The Cruel Game

“Do you have a game tonight?” asks Long Suffering Wife. I think I detect a note of optimism in the tone of her question. I suspect an evening of unrestricted access to the TV remote will more than compensate for my absence. In my diary it says “Castlehill C away Dundee”. I hand her the remote.

 This is not an insignificant journey. Our chess team consists of the captain who plays a reasonable game, a  player who is even more hopeless than me, an irritating young boy, aged twelve, who in eighteen months or so will be a far better chess player than any of us – but at the moment is too much of a flibbertigibbet to get the results he should – and me, the designated driver. Picking up the team from scattered parts of the county is followed by a forty-mile drive to Dundee.

 Our matches are over four boards with thirty-six moves in an hour and a quarter followed by a fifteen minute “allegro” to finish the game. A game could therefore last up to three hours. I am out graded by about one hundred points but play carefully and after two and a half hours I am at least equal.

 This was the position where I threw my evening’s work into the dustbin. It is my move, as black, and instead of worrying about his knight coming to d6 via f5, I am eyeing up the white “a” pawn. If I fix it by moving a6 then I can win it with the knight from c4. That is what I did and that was the losing move. All I have to do is play Nc4 immediately and his knight cannot do any real damage. I might even have won. As it is my knight got trapped and I lost a pawn to extricate it and was remorselessly ground down.

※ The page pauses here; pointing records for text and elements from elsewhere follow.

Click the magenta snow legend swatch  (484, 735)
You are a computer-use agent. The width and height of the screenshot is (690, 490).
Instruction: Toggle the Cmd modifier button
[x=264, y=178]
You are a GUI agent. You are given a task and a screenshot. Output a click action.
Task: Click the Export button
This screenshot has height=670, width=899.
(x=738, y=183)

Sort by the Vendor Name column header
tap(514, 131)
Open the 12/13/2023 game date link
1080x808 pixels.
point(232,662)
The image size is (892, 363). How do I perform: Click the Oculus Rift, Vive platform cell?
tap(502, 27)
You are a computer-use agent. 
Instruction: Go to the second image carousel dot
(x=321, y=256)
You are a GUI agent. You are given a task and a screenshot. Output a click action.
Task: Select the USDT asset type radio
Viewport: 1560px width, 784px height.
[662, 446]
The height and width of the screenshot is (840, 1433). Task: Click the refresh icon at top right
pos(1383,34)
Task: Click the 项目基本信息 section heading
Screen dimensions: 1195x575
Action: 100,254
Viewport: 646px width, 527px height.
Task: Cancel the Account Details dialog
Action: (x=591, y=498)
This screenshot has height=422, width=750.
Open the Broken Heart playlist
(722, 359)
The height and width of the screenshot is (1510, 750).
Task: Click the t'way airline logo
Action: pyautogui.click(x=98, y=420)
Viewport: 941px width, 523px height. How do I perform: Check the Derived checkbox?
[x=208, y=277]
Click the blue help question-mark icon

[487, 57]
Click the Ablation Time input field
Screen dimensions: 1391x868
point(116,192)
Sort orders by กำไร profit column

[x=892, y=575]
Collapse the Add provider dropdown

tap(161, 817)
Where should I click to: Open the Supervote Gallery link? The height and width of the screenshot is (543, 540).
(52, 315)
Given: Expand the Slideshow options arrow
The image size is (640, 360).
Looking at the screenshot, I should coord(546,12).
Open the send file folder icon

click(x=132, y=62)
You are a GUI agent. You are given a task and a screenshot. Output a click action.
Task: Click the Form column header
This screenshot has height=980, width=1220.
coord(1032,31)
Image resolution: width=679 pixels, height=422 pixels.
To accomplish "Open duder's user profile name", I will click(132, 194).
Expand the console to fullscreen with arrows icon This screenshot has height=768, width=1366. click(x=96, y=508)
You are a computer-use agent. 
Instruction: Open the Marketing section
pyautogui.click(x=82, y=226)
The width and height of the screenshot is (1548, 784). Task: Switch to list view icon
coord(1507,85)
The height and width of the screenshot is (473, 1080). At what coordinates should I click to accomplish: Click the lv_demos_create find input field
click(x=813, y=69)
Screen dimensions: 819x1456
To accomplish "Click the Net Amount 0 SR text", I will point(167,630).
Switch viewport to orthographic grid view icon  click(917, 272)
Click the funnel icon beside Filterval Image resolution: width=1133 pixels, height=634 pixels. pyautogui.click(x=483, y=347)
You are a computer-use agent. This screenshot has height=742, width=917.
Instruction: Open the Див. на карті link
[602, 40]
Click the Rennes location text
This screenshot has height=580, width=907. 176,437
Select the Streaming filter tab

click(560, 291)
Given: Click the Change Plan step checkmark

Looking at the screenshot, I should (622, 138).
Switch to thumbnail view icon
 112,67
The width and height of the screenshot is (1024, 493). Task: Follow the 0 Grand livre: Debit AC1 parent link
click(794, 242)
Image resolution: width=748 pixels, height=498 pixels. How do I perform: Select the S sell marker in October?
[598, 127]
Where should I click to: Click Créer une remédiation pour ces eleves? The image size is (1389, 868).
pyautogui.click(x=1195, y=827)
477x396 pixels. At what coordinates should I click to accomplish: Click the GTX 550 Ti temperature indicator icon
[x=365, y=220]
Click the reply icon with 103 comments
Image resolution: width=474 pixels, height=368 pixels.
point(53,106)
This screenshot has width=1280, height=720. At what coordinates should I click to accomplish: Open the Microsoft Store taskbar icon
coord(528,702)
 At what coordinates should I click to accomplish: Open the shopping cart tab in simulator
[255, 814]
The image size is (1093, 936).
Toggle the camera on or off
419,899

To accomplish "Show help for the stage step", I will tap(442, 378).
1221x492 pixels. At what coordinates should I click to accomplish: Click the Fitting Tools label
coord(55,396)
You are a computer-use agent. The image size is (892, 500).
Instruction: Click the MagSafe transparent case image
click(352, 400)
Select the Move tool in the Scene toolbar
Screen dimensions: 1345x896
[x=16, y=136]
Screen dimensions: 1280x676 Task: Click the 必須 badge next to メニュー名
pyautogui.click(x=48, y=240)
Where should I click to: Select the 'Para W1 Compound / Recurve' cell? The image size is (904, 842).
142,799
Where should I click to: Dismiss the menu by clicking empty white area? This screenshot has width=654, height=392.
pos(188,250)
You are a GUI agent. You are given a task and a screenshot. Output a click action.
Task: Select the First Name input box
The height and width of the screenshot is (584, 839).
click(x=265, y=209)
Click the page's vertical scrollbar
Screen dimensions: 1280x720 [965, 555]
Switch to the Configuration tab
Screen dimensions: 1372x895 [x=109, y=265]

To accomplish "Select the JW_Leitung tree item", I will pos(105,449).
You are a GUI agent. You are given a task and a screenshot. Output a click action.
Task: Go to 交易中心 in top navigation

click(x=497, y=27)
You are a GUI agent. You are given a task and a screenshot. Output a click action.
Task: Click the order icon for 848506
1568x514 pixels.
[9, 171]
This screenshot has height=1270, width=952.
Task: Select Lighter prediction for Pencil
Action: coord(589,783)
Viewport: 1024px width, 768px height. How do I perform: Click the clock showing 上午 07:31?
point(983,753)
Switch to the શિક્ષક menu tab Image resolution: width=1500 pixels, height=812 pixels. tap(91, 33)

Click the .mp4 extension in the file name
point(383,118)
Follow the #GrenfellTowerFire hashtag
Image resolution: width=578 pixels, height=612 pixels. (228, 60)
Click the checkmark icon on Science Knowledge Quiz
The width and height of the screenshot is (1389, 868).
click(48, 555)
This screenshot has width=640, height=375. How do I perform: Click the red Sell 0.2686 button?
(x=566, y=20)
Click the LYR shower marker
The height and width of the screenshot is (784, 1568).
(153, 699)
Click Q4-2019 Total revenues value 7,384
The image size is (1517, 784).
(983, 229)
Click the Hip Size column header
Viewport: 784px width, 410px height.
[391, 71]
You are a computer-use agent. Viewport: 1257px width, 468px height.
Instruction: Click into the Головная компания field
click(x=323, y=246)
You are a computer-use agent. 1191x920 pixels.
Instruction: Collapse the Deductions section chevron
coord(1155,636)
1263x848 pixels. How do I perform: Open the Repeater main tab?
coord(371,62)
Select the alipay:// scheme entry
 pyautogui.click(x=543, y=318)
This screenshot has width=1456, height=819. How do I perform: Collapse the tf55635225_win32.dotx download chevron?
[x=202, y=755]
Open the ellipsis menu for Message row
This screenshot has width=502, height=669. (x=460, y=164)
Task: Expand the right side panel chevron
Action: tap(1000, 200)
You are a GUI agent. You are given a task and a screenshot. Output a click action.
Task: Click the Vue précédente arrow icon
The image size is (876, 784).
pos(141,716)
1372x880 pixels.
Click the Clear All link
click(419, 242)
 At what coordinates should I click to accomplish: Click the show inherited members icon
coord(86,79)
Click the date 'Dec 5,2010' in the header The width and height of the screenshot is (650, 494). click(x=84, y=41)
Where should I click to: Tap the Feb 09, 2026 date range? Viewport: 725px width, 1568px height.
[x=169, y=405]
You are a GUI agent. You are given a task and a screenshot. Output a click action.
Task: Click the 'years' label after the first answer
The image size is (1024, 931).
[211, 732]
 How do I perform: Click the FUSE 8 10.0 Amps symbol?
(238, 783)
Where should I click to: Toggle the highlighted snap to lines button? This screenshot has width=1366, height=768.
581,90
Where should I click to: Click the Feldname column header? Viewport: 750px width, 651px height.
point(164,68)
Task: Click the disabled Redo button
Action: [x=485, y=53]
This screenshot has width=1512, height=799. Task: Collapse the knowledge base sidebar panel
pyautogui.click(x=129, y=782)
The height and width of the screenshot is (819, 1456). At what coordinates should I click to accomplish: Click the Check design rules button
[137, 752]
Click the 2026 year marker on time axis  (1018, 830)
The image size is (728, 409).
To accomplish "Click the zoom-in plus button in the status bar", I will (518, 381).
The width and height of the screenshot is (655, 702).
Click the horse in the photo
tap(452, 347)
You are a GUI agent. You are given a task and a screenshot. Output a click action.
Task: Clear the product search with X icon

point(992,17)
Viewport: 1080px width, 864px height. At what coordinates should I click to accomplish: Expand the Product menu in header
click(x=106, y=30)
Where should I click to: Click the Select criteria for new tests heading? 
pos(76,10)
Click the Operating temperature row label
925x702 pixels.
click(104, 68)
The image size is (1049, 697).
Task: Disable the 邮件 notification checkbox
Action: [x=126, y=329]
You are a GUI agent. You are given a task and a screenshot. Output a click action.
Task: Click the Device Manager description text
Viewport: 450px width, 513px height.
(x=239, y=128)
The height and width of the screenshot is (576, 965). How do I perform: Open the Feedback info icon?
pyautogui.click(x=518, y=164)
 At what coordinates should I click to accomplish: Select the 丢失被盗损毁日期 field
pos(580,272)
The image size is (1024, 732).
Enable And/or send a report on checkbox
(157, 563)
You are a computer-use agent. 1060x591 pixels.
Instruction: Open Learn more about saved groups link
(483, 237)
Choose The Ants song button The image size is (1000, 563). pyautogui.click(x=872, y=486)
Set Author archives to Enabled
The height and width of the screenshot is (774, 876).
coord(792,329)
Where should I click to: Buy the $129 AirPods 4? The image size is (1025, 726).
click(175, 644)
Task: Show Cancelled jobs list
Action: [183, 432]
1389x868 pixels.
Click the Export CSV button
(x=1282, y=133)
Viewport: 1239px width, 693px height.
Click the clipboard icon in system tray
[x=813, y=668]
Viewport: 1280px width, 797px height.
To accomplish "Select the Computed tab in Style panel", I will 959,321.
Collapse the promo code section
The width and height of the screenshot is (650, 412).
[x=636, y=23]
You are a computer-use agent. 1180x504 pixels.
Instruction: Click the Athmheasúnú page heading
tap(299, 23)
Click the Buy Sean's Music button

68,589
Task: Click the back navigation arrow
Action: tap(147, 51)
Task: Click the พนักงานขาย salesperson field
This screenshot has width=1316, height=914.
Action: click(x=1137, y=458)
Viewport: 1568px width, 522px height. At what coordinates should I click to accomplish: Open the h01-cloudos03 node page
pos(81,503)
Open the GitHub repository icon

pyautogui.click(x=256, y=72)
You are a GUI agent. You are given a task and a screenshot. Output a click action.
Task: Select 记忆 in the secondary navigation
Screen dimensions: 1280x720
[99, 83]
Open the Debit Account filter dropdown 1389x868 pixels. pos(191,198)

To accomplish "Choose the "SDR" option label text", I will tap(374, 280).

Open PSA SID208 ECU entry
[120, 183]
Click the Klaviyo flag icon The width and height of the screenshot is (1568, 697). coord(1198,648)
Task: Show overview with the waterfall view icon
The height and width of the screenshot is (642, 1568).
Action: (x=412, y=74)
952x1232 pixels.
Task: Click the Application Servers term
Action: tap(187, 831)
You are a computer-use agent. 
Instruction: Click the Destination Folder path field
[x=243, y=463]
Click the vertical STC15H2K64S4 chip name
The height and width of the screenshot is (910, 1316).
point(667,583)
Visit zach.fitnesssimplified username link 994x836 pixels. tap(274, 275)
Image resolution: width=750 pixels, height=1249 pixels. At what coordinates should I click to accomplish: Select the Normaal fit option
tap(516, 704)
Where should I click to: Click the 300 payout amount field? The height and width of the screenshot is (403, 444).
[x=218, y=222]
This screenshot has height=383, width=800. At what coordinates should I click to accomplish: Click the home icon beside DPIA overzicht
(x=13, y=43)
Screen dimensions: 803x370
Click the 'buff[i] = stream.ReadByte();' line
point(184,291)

 The team lost one and half points to two and a half. The captain is very grumpy during the long drive home, pointing out at length how obvious the immediate Nc4 move was. But for my shortcomings the result would have been reversed, seems to be the majority view of a disgruntled team. Chess is a very cruel game. One tiny mistake, that’s all it takes. When I reach home at midnight Long Suffering Wife has retired, but tells me later that she could tell I had lost from the way I opened the door.